# ML Pipeline for Airfoil noise prediction


## Objectives


- Part 1 Perform ETL activity
 
- Part 2 Create a  Machine Learning Pipeline
 
- Part 3 Evaluate the Model
  
- Part 4 Persist the Model 
 


Diagram of an airfoil


![Airfoil with flow](https://cf-courses-data.s3.us.cloud-object-storage.appdomain.cloud/IBMSkillsNetwork-BD0231EN-Coursera/images/Airfoil_with_flow.png)


Diagram showing the Angle of attack. - For informational purpose


![Airfoil angle of attack](https://cf-courses-data.s3.us.cloud-object-storage.appdomain.cloud/IBMSkillsNetwork-BD0231EN-Coursera/images/Airfoil_angle_of_attack.jpg)




*   [`PySpark`](https://spark.apache.org/docs/latest/api/python/index.html?utm_medium=Exinfluencer&utm_source=Exinfluencer&utm_content=000026UJ&utm_term=10006555&utm_id=NA-SkillsNetwork-Channel-SkillsNetworkCoursesIBMSkillsNetworkBD0231ENCoursera2789-2023-01-01) for connecting to the Spark Cluster


In [1]:
!pip install pyspark==3.1.2 -q
!pip install findspark -q

In [2]:

def warn(*args, **kwargs):
    pass
import warnings
warnings.warn = warn
warnings.filterwarnings('ignore')



import findspark
findspark.init()

## Part 1 - Perform ETL activity


In [3]:
#your code goes here

#your code goes here
from pyspark.sql import SparkSession
from pyspark.ml import Pipeline
from pyspark.ml.pipeline import PipelineModel
from pyspark.ml.feature import VectorAssembler
from pyspark.ml.regression import LinearRegression
from pyspark.ml.feature import StringIndexer
from pyspark.ml.feature import StandardScaler


In [4]:
#Create a SparkSession

spark = SparkSession.builder.appName("Project").getOrCreate()

24/01/23 00:02:35 WARN util.NativeCodeLoader: Unable to load native-hadoop library for your platform... using builtin-java classes where applicable
Setting default log level to "WARN".
To adjust logging level use sc.setLogLevel(newLevel).
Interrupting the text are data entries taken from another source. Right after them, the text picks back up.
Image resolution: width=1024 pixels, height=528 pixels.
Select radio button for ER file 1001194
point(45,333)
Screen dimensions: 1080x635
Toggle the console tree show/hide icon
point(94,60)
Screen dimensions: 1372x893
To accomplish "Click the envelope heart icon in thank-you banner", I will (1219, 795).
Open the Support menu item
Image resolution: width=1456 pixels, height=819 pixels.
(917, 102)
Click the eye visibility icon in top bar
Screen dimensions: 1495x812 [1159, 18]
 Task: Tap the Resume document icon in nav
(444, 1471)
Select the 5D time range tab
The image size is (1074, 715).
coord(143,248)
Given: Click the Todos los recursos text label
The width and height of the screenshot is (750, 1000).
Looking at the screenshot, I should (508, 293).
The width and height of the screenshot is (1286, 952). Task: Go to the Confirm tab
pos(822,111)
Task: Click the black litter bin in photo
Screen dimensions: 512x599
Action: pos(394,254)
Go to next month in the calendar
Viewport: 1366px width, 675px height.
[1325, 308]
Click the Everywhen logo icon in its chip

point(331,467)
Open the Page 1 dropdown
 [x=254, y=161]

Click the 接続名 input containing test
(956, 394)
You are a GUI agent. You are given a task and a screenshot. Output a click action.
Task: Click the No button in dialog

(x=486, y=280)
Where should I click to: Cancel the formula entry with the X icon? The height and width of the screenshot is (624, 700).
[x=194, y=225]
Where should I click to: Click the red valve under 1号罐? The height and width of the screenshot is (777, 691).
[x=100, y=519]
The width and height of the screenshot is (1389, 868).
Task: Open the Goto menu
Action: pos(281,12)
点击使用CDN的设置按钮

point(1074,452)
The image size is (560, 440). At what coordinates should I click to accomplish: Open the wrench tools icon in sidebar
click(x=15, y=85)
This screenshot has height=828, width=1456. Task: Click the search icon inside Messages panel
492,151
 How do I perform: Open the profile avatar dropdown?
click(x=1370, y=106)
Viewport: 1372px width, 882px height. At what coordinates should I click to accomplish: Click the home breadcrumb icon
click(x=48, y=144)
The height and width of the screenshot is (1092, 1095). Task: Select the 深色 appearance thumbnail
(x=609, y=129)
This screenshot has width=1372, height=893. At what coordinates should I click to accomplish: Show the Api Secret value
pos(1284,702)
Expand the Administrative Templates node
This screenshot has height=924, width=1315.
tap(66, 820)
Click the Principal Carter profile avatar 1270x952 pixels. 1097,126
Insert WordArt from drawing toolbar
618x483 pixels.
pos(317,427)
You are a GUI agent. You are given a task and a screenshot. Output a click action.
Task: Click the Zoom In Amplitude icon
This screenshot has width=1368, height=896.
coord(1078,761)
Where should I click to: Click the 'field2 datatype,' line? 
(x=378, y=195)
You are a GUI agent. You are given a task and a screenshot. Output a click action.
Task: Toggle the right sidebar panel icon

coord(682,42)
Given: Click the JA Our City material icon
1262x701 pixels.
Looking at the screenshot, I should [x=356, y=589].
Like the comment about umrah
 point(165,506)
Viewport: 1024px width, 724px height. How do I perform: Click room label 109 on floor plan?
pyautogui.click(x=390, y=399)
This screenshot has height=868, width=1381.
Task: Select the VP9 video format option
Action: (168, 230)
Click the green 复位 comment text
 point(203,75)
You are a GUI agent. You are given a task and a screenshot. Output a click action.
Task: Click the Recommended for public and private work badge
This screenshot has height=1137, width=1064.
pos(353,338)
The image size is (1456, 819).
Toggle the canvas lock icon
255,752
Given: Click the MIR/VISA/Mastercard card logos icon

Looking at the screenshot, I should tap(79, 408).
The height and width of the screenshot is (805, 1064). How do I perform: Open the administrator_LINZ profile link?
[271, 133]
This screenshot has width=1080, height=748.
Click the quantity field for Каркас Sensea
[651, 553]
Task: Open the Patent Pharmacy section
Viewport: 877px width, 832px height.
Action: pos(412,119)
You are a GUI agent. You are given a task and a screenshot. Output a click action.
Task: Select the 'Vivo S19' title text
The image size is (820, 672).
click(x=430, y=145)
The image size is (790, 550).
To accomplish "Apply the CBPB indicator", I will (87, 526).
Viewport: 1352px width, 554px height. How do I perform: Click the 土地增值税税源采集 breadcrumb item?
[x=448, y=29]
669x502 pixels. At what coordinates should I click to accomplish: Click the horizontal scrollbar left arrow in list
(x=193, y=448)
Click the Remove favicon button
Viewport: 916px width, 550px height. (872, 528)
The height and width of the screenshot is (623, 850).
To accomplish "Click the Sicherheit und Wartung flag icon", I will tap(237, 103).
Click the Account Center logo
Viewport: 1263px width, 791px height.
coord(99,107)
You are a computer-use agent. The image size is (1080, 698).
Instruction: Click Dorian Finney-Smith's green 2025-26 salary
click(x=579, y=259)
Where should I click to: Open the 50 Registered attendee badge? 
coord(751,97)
For SparkR, use setLogLevel(newLevel).


In [5]:
!wget https://cf-courses-data.s3.us.cloud-object-storage.appdomain.cloud/IBMSkillsNetwork-BD0231EN-Coursera/datasets/NASA_airfoil_noise_raw.csv


--2024-01-23 00:02:40--  https://cf-courses-data.s3.us.cloud-object-storage.appdomain.cloud/IBMSkillsNetwork-BD0231EN-Coursera/datasets/NASA_airfoil_noise_raw.csv
Resolving cf-courses-data.s3.us.cloud-object-storage.appdomain.cloud (cf-courses-data.s3.us.cloud-object-storage.appdomain.cloud)... 169.63.118.104, 169.63.118.104
Connecting to cf-courses-data.s3.us.cloud-object-storage.appdomain.cloud (cf-courses-data.s3.us.cloud-object-storage.appdomain.cloud)|169.63.118.104|:443... connected.
HTTP request sent, awaiting response... 200 OK
Length: 60682 (59K) [text/csv]
Saving to: ‘NASA_airfoil_noise_raw.csv’


2024-01-23 00:02:40 (51.0 MB/s) - ‘NASA_airfoil_noise_raw.csv’ saved [60682/60682]



Load the dataset into the spark dataframe


In [6]:

df = spark.read.csv("NASA_airfoil_noise_raw.csv",header=True,inferSchema=True)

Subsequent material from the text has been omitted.